Selected passage:
Nested datasets and oversampling

Does datasets support nested datasets? I have a nested dataset path dict, e.g.,

{
	a: {
		train:
		dev:
		test:
	},
	b: {
		train:
		dev:
		test:
	}
}

and load_dataset seems unhappy with this structure (TypeError: expected str, bytes or os.PathLike object, not dict). Does that imply I have to do load_dataset for each sub-dataset and then merge them together?

Further, is there any support for over/undersampling given multiple (sub-)datasets? Thanks a lot!

Hi !
Indeed load_dataset is used to load only one dataset. This dataset can have several splits though.
In your case you have to call load_dataset once per dataset.

Regarding over/undersampling, we are adding an interleave_datasets functions that creates a new dataset from several datasets. By default it alternates between each original dataset, but you can specify sampling probabilities to over/undersample from the original datasets :slight_smile:
It will be available in the next release of the library.

What you can do in the meantime is use a mix of shuffle and conatenate_datasets.
If you have dataset1 and dataset2 and want to get dataset3 with 10 examples from datasets1 and 90 examples from dataset2 you can do:

from datasets import concatenate_datasets

seed = 42
dataset3 = concatenate_datasets([
    dataset1.shuffle(seed=seed).select(range(10)),
    dataset2.shuffle(seed=seed).select(range(90)),
])
1 Like

Thanks for the reply! Regarding shuffling, my understanding is that by default when using trainer the dataset will be shuffled and then batched. So if I don’t need sampling, I could just concat all datasets and pass it to the trainer. Is that right?

I don’t think the trainer shuffles the data, so you should probably shuffle the dataset after concatenation

EDIT: actually it does, see thom’s comment

But it doesn’t seem to have any explicit mention of shuffling in the official examples, for which if there is no default shuffling in trainer then there should be issues (e.g., there is no “shuffl*” in this example)?

Yes the HF trainer shuffle the examples (see here for instance: transformers/trainer.py at 4605b2b8ec5512a5ea125773bcaa4b0014b32d50 · huggingface/transformers · GitHub)

1 Like

What to work on:
**1.** Reproduce the thread on nested datasets and oversampling word for word, from start to finish.
**2.** How many lines of the records contain the string "Given", counting only matches with the same case? Reply with the number alone.
The records that come next are unrelated to the thread on nested datasets and oversampling.

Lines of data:
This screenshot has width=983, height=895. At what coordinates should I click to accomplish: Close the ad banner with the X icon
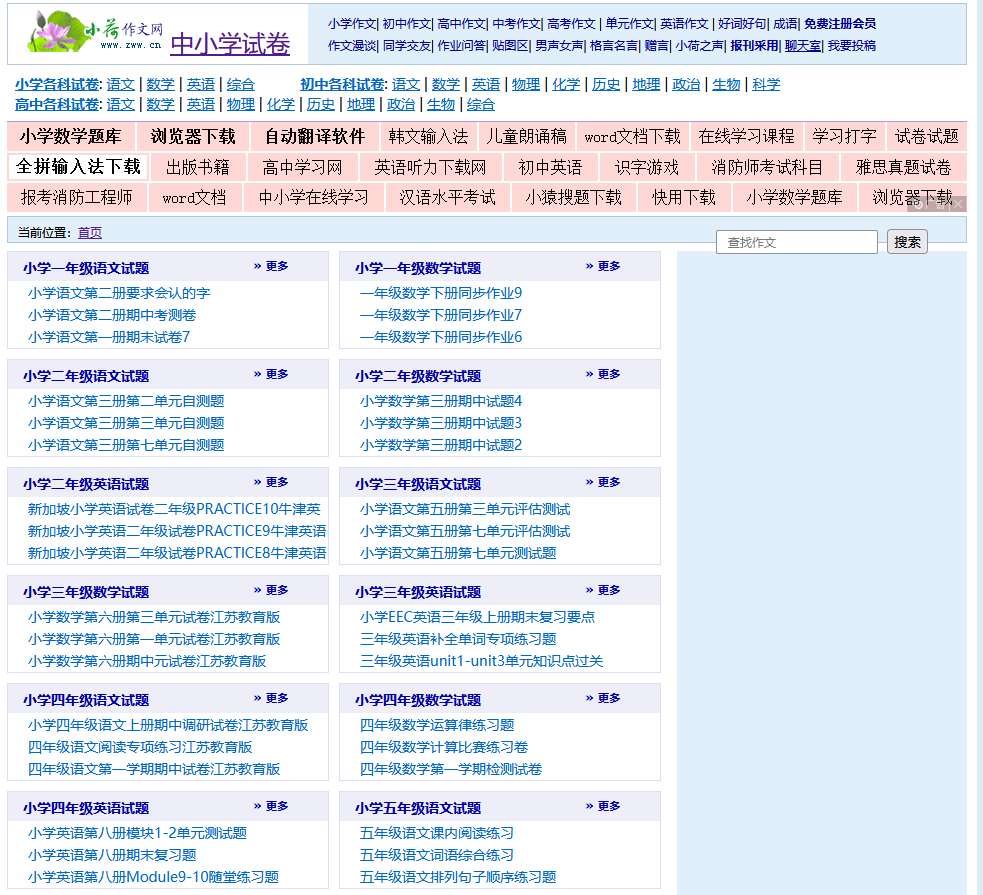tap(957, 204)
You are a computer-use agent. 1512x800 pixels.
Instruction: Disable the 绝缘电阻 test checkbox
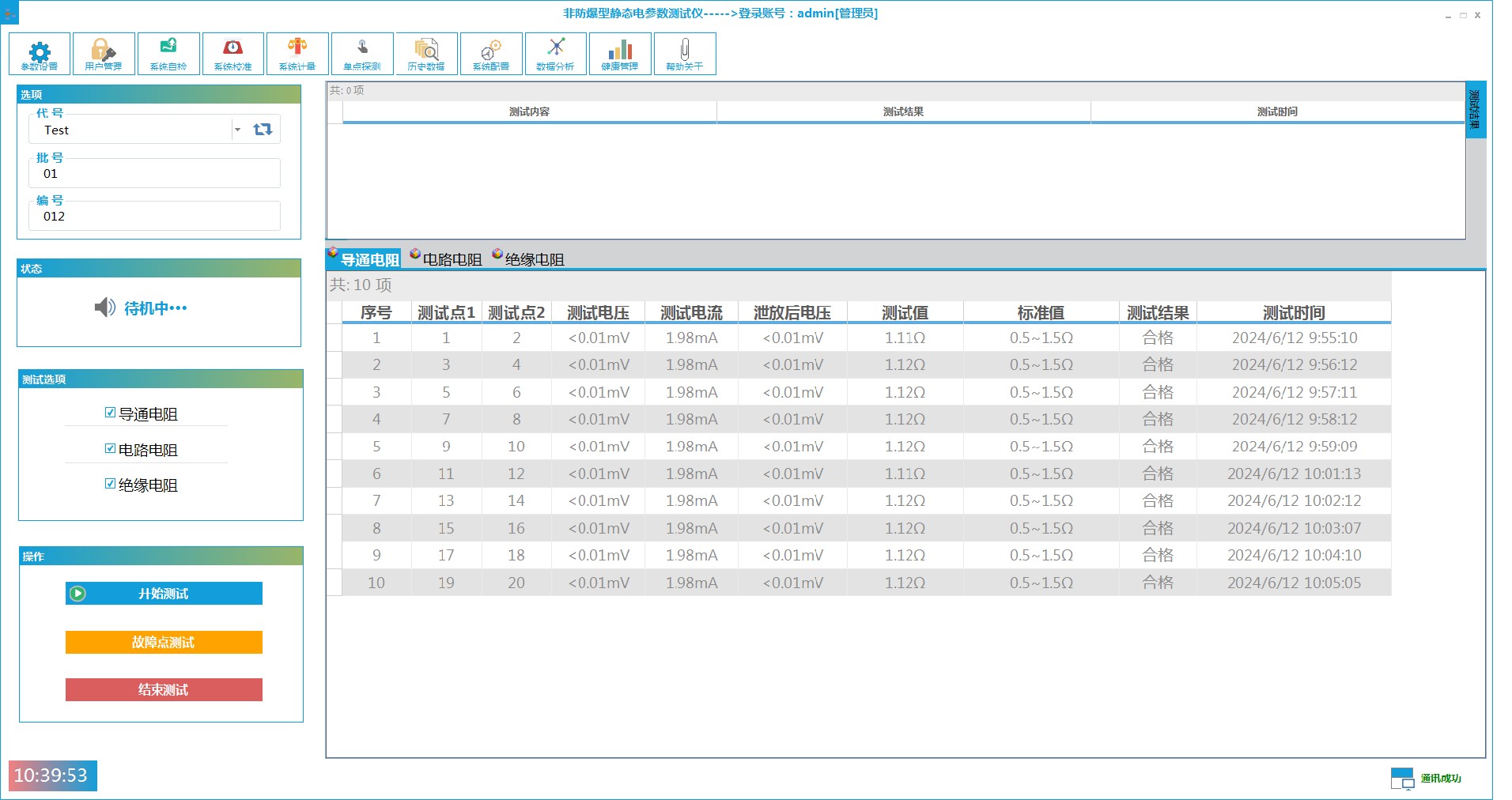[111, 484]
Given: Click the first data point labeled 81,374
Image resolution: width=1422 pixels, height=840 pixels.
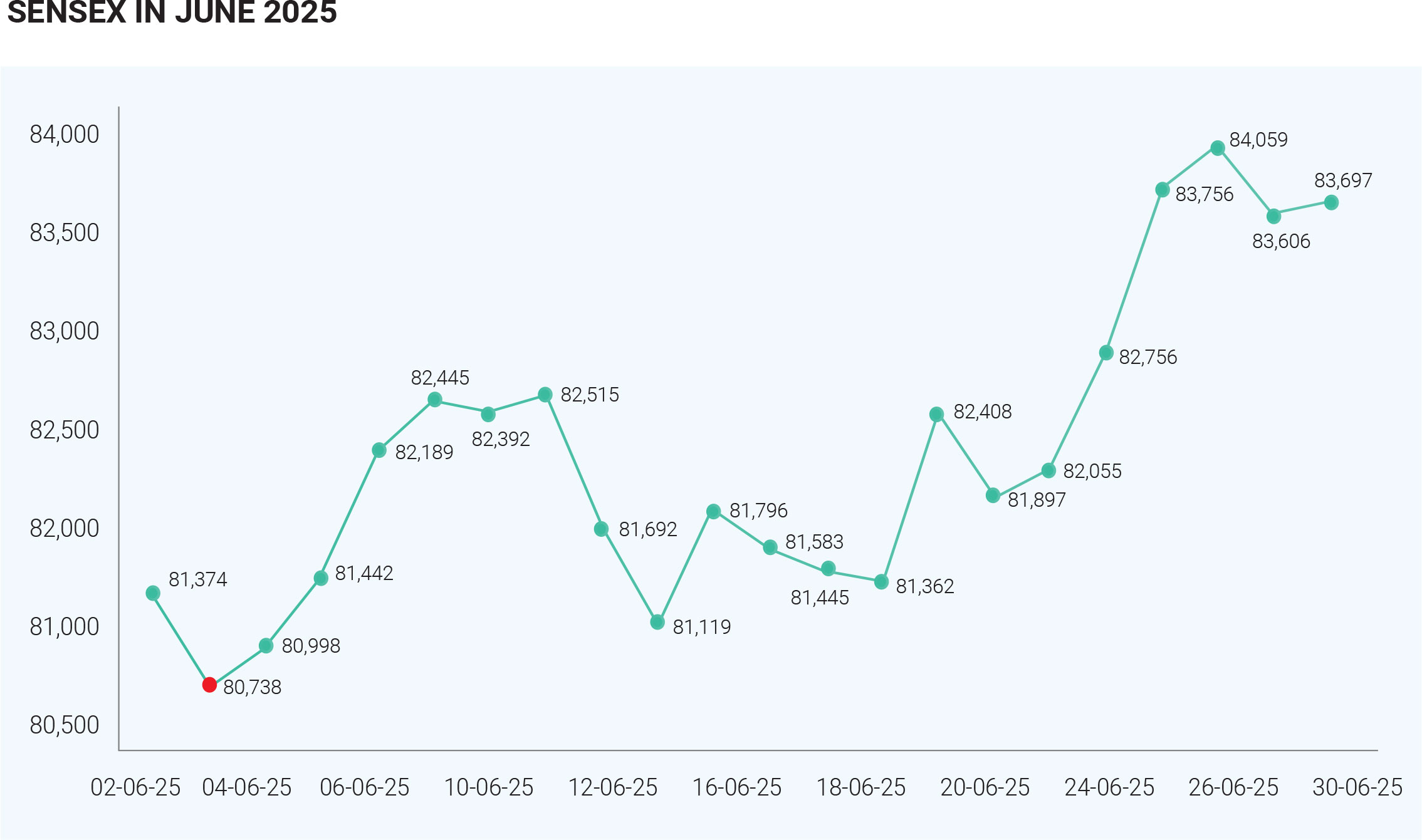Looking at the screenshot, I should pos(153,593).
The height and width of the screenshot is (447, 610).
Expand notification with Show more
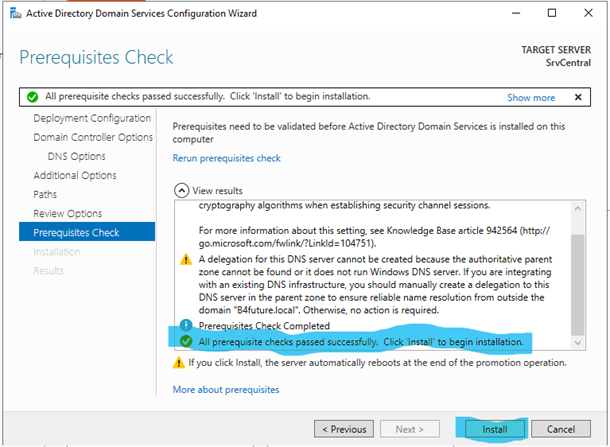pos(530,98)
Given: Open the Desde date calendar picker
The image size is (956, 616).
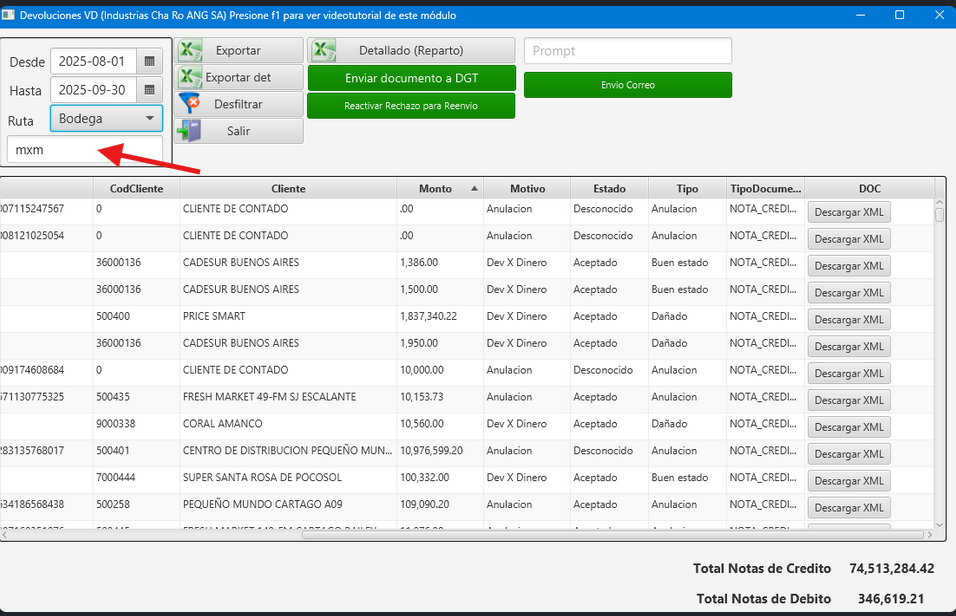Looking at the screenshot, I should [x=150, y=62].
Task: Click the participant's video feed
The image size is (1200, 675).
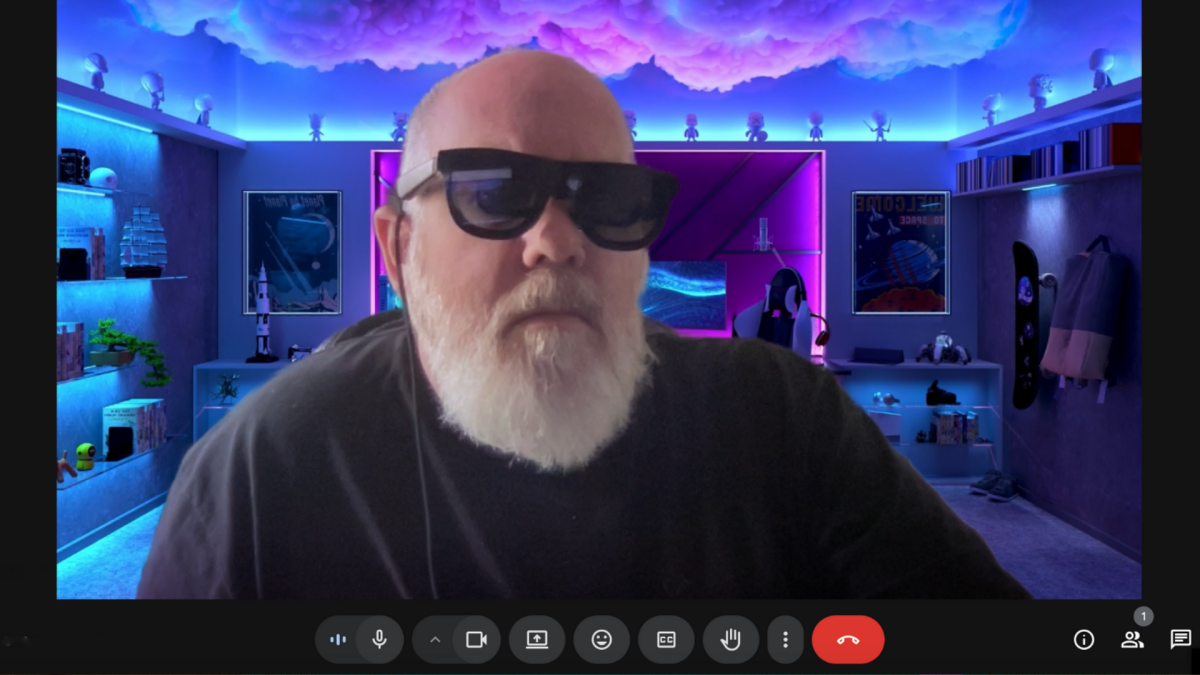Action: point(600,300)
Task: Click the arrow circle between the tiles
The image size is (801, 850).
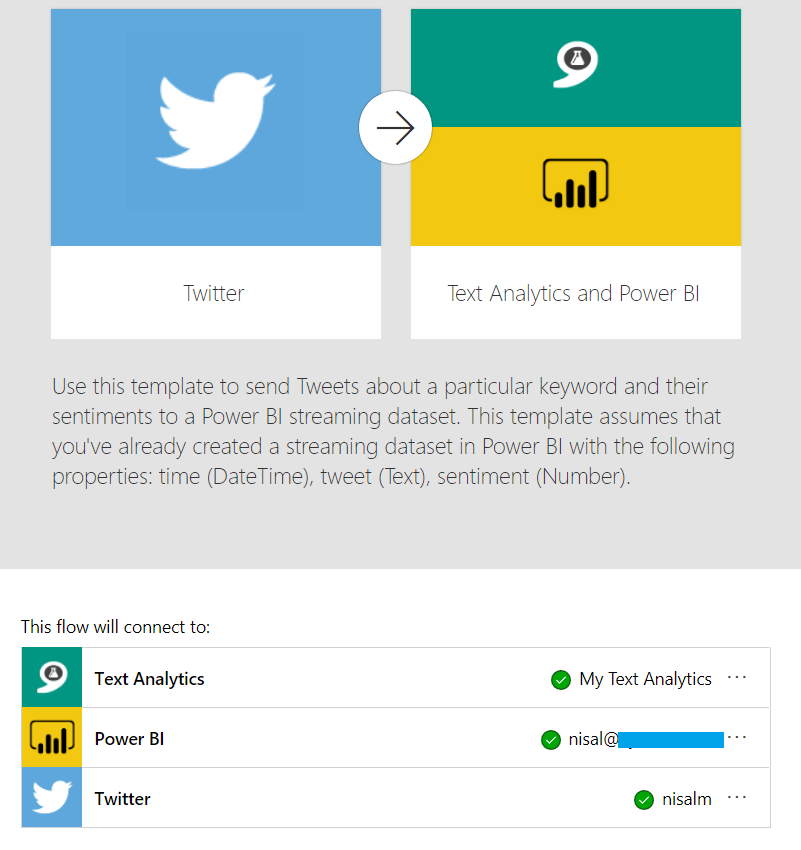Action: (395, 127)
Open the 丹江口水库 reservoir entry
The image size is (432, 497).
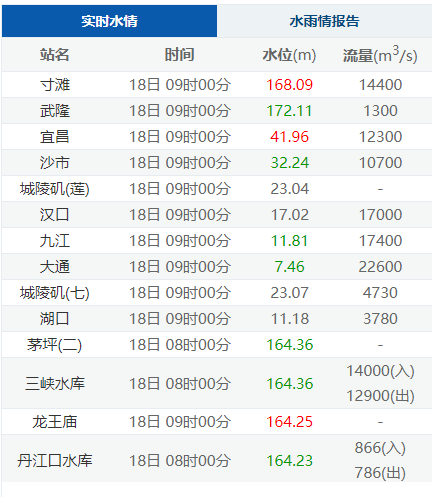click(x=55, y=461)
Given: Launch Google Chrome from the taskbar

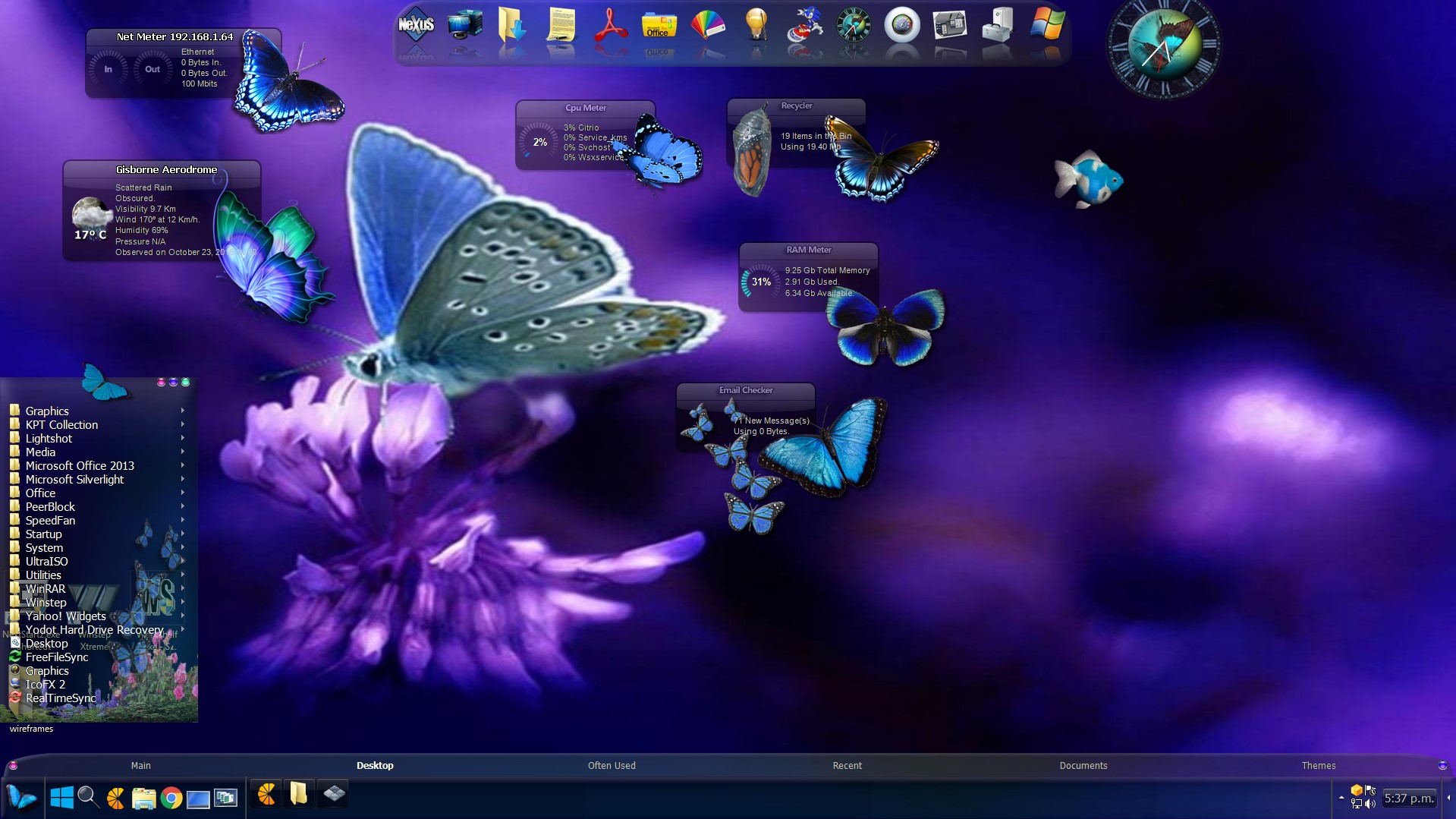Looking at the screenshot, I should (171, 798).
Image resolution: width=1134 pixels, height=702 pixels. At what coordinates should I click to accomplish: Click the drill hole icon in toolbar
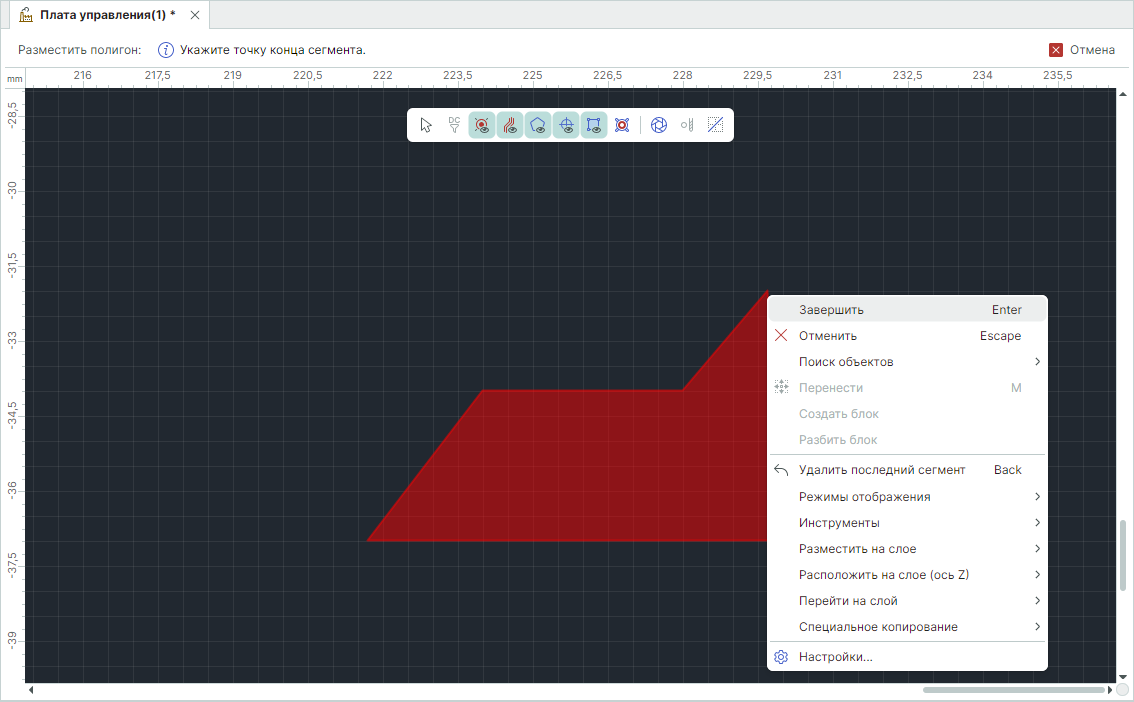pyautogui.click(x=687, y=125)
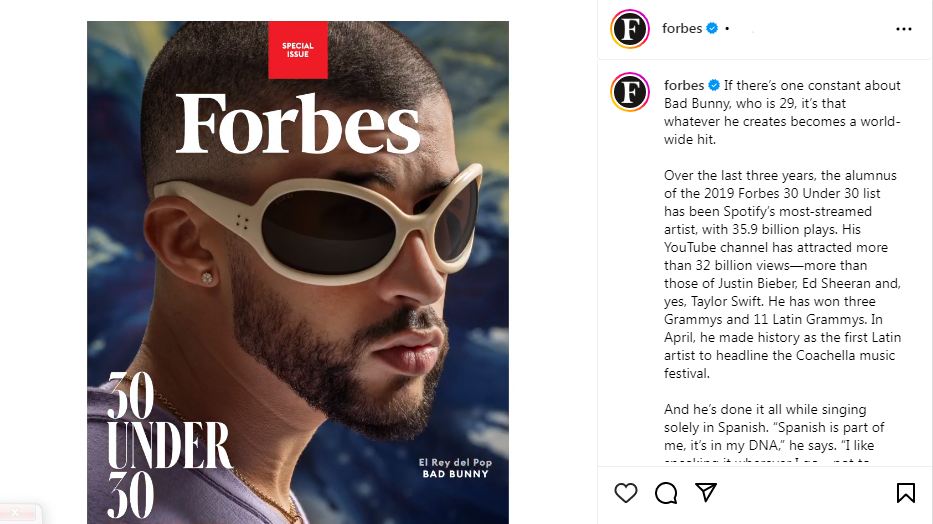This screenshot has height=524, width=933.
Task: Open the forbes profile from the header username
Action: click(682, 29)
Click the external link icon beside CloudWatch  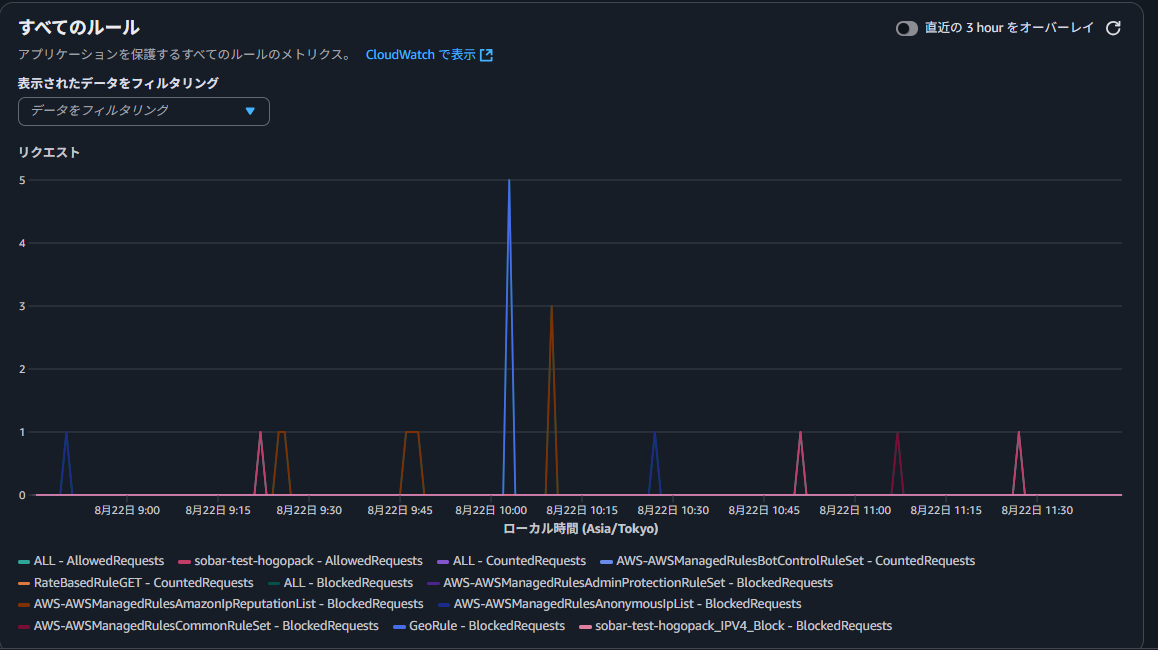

The responses:
**1.**
Nested datasets and oversampling

Does datasets support nested datasets? I have a nested dataset path dict, e.g.,

{
	a: {
		train:
		dev:
		test:
	},
	b: {
		train:
		dev:
		test:
	}
}

and load_dataset seems unhappy with this structure (TypeError: expected str, bytes or os.PathLike object, not dict). Does that imply I have to do load_dataset for each sub-dataset and then merge them together?

Further, is there any support for over/undersampling given multiple (sub-)datasets? Thanks a lot!

Hi !
Indeed load_dataset is used to load only one dataset. This dataset can have several splits though.
In your case you have to call load_dataset once per dataset.

Regarding over/undersampling, we are adding an interleave_datasets functions that creates a new dataset from several datasets. By default it alternates between each original dataset, but you can specify sampling probabilities to over/undersample from the original datasets :slight_smile:
It will be available in the next release of the library.

What you can do in the meantime is use a mix of shuffle and conatenate_datasets.
If you have dataset1 and dataset2 and want to get dataset3 with 10 examples from datasets1 and 90 examples from dataset2 you can do:

from datasets import concatenate_datasets

seed = 42
dataset3 = concatenate_datasets([
    dataset1.shuffle(seed=seed).select(range(10)),
    dataset2.shuffle(seed=seed).select(range(90)),
])
1 Like

Thanks for the reply! Regarding shuffling, my understanding is that by default when using trainer the dataset will be shuffled and then batched. So if I don’t need sampling, I could just concat all datasets and pass it to the trainer. Is that right?

I don’t think the trainer shuffles the data, so you should probably shuffle the dataset after concatenation

EDIT: actually it does, see thom’s comment

But it doesn’t seem to have any explicit mention of shuffling in the official examples, for which if there is no default shuffling in trainer then there should be issues (e.g., there is no “shuffl*” in this example)?

Yes the HF trainer shuffle the examples (see here for instance: transformers/trainer.py at 4605b2b8ec5512a5ea125773bcaa4b0014b32d50 · huggingface/transformers · GitHub)

1 Like

**2.** 3